AIM OF THE EXERCISE: Copy out each of the records below word for word, leaving nothing out and changing nothing.

SUPPLIED MATERIAL:
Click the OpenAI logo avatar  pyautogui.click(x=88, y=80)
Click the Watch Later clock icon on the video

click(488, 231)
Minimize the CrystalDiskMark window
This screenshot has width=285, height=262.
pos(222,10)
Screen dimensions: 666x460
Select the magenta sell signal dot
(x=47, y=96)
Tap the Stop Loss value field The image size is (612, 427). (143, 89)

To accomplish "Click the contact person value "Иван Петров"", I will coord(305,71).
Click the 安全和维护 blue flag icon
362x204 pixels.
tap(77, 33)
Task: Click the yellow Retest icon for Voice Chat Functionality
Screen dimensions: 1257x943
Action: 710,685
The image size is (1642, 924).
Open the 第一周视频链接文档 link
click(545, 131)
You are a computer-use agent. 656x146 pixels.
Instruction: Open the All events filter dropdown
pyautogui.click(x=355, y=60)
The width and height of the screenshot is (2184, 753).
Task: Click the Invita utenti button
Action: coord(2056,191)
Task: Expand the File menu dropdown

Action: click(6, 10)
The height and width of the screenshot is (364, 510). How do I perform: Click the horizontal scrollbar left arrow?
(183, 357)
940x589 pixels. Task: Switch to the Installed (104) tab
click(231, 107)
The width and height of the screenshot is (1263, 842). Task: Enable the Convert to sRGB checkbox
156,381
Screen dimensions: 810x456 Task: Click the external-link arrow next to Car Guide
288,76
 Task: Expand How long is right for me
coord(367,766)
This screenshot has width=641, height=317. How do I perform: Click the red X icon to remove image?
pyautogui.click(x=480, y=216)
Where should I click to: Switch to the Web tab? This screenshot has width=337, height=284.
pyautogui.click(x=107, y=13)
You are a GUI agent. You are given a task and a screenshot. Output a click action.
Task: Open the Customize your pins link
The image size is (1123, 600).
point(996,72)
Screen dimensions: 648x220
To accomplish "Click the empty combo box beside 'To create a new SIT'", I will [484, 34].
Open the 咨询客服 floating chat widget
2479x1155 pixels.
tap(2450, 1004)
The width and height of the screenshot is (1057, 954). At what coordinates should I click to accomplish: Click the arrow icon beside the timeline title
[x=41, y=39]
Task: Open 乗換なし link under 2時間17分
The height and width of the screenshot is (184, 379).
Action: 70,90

ANSWER IN FULL:
Click the OpenAI logo avatar  pyautogui.click(x=88, y=80)
Click the Watch Later clock icon on the video

click(488, 231)
Minimize the CrystalDiskMark window
This screenshot has width=285, height=262.
pos(222,10)
Screen dimensions: 666x460
Select the magenta sell signal dot
(x=47, y=96)
Tap the Stop Loss value field The image size is (612, 427). (143, 89)

To accomplish "Click the contact person value "Иван Петров"", I will coord(305,71).
Click the 安全和维护 blue flag icon
362x204 pixels.
tap(77, 33)
Task: Click the yellow Retest icon for Voice Chat Functionality
Screen dimensions: 1257x943
Action: 710,685
The image size is (1642, 924).
Open the 第一周视频链接文档 link
click(545, 131)
You are a computer-use agent. 656x146 pixels.
Instruction: Open the All events filter dropdown
pyautogui.click(x=355, y=60)
The width and height of the screenshot is (2184, 753).
Task: Click the Invita utenti button
Action: coord(2056,191)
Task: Expand the File menu dropdown

Action: click(6, 10)
The height and width of the screenshot is (364, 510). How do I perform: Click the horizontal scrollbar left arrow?
(183, 357)
940x589 pixels. Task: Switch to the Installed (104) tab
click(231, 107)
The width and height of the screenshot is (1263, 842). Task: Enable the Convert to sRGB checkbox
156,381
Screen dimensions: 810x456 Task: Click the external-link arrow next to Car Guide
288,76
 Task: Expand How long is right for me
coord(367,766)
This screenshot has width=641, height=317. How do I perform: Click the red X icon to remove image?
pyautogui.click(x=480, y=216)
Where should I click to: Switch to the Web tab? This screenshot has width=337, height=284.
pyautogui.click(x=107, y=13)
You are a GUI agent. You are given a task and a screenshot. Output a click action.
Task: Open the Customize your pins link
The image size is (1123, 600).
point(996,72)
Screen dimensions: 648x220
To accomplish "Click the empty combo box beside 'To create a new SIT'", I will [484, 34].
Open the 咨询客服 floating chat widget
2479x1155 pixels.
tap(2450, 1004)
The width and height of the screenshot is (1057, 954). At what coordinates should I click to accomplish: Click the arrow icon beside the timeline title
[x=41, y=39]
Task: Open 乗換なし link under 2時間17分
The height and width of the screenshot is (184, 379).
Action: 70,90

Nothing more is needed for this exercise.